La classe politique malienne se relève si bruyamment de la longue suspension d’activités infligée par les autorités de transition qu’elle suscite des interrogations quant à ses chances de maturation. Diversement appréciée en son temps par ses différentes composantes, cette mesure inédite a été levée en mettant en lumière la minceur des incompatibilités entre deux fronts précédemment inconciliables : celui des contestataires affirmés de la légalité de la démarche, puis la tendance dont la position sur le sujet est demeurée nuancée par une loyauté de principe au pouvoir. Les animateurs classiques de la scène politique malienne, toutes tendances confondues, s’accordaient néanmoins sur le rejet sans fioriture de la privation de liberté comme moyen répressif et donnant ainsi une raison d’espérer une prise de conscience d’un discrédit collectif imputable aux rivalités jusqu’ici insurmontables.

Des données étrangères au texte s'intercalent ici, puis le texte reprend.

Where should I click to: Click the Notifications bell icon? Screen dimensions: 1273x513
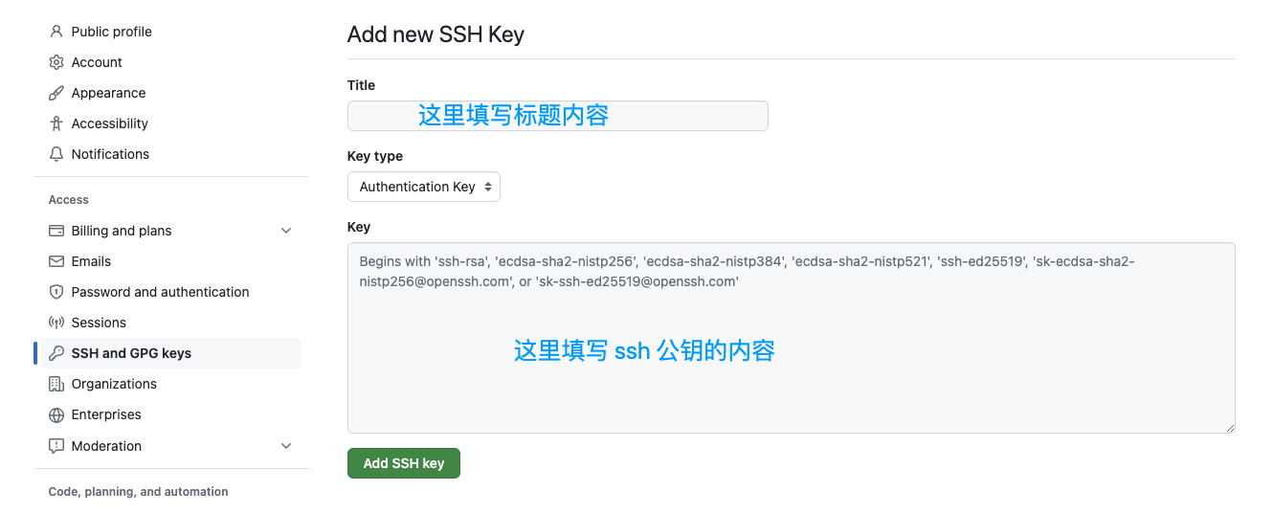(x=56, y=154)
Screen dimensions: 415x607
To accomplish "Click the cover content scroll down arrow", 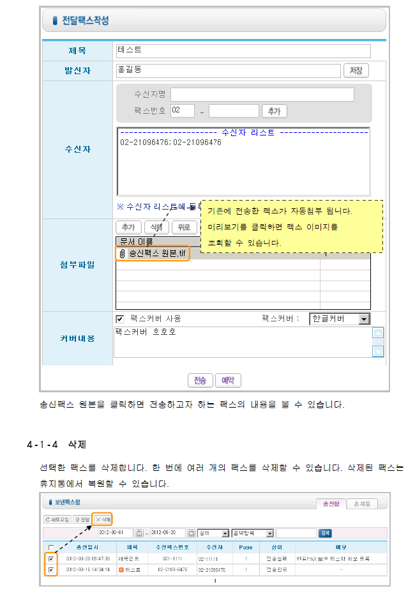I will 378,350.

Somme toute, depuis la levée de la suspension et les enseignements y inhérents, un certain vent de réveil semble souffler dans le sens d’un regain d’ardeur et d’audace. Il s’y dégage notamment les relents d’une levée progressive et spontanée de la chape plomb, à mesure que les autorités perdent pied dans l’opinion et que s’effilochent leurs soutiens y compris dans les rangs d’une certaine «aile politique de la Transition» lasse et désabusée d’attentes non-comblées. Le parti Yelema en aura longtemps exploité la brèche par les enviables et courageuses incursions sporadiques de son leader dans un espace public longtemps déserté par ses potentiels adversaires. Et dont la plupart avaient peut-être le tort d’avoir vécu l’épisode de la suspension des activités par une psychose que cachaient mal leur retenue et l’omerta face à la portée de certaines politiques publiques : gestion de la crise énergétique, sortie de la CEDEAO et création de l’AES, passage des colonels au grade de général, retour à l’ordre constitutionnel, atteintes aux liberté, etc. Depuis quelques temps, toutefois, l’audace de les aborder n’est plus la chasse gardée du seul candidat Moussa Mara. Son «one man show» est notamment nuancé par le retour soudain dans l’arène d’autres animateurs traditionnels qui le lui disputent désormais avec tant d’âpreté. C’est le cas de Me Mountaga Tall du CNID, qui tentait naguère de refaire son retard, au détour de la relecture de la Charte des Partis et du rassemblement des formations politiques autour de leur communauté de destin et de leurs intérêts les plus partagés. Cette affirmation de leadership lui est ravie, depuis la semaine dernière, par le président de la Codem, Houssein Amion Guindo, qui vient de sonner un autre réveil en s’illustrant par un audacieux appel à la résistance contre «la dictature» et la persistance d’autorités de fait au détriment de l’ordre constitutionnel. La tendance à la reconquête de l’espace public s’opère aussi au moyen de rapprochements de circonstance entre entités politiques. En témoigne le communiqué conjoint qu’a inspiré au duo Yelema/M5-RFP Mali Koura la mesure impopulaire de taxation des prestations de téléphonie.
On est en définitive loin des faux espoirs d’inversion des rapports de force suscités par le Mali – Koura, mais quant à battre la cadence dans le sens d’un sauvetage désintéressé du fait partisan en péril depuis l’avènement de la Transition, il va falloir attendre un hypothétique renoncement aux considérations identitaires et calculs nombrilistes qui motivent la bataille d’occupation de l’espace public en cours. Or les adversités et rivalités qui en découlent sont justement le levier par lesquels le pouvoir de fait s’impose comme alternative plus rassurante qu’une classe politique sans repères convaincants aux yeux de l’opinion.